Der Karneval Dünkirchens dient dem Film als farbiger Hintergrund, und es wäre durchaus eine vielversprechende Wahl: Larbis Aussenseitertum wird durch den Karneval betont, ist er hier noch nicht mehr bloss Ausländer, sondern auch völlig abgeschnitten vom gemeinsamen Fest der Einwohner. Die wirklichkeitsverzerrende Dynamik des Karnevals ermöglicht zudem rasante Entwicklungen, so dass sich die Handlung innerhalb kurzer Zeit abspielen kann. Das filmische Potential, das in dieser Kulisse steckt, wird allerdings kaum genutzt.

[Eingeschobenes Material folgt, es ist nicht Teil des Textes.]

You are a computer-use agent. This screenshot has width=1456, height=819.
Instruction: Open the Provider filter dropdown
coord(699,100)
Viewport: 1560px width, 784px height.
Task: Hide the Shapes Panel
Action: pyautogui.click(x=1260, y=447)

"Karnaval" nimmt sich aus wie eine verhinderte Tragödie, die in all dem karnevaleskem Tumult vergeblich darauf wartet, entfesselt zu werden. Die Charaktere sind mindestens so blass wie die Handlung schwach. Larbis Herkunft wird uns permanent in Erinnerung gerufen, und der Film scheint uns vormachen zu wollen, hier ginge es um Fremdsein, Aussenseitertum und Rassismus. Aber er löst sein Versprechen nie ein. Wäre die Hauptfigur ein gebürtiger Franzose, so hätte dies den Verlauf der Handlung überhaupt nicht beeinflusst. An diesem schwächlichen Handlungsgerüst kann keine Spannung aufgebaut werden. Die Geschichte wirkt zu theoretisch, und es gibt einen Punkt, wo es uns eigentlich gar nicht mehr interessiert, welche unbegründete Dummheit diese Karnevalisten wohl als nächstes begehen werden. Selbst, wenn wir die Handlung als solche akzeptieren: Thomas Vincent bricht eine zentrale Regel der Erzählung: Sie sollte erzählenswert sein.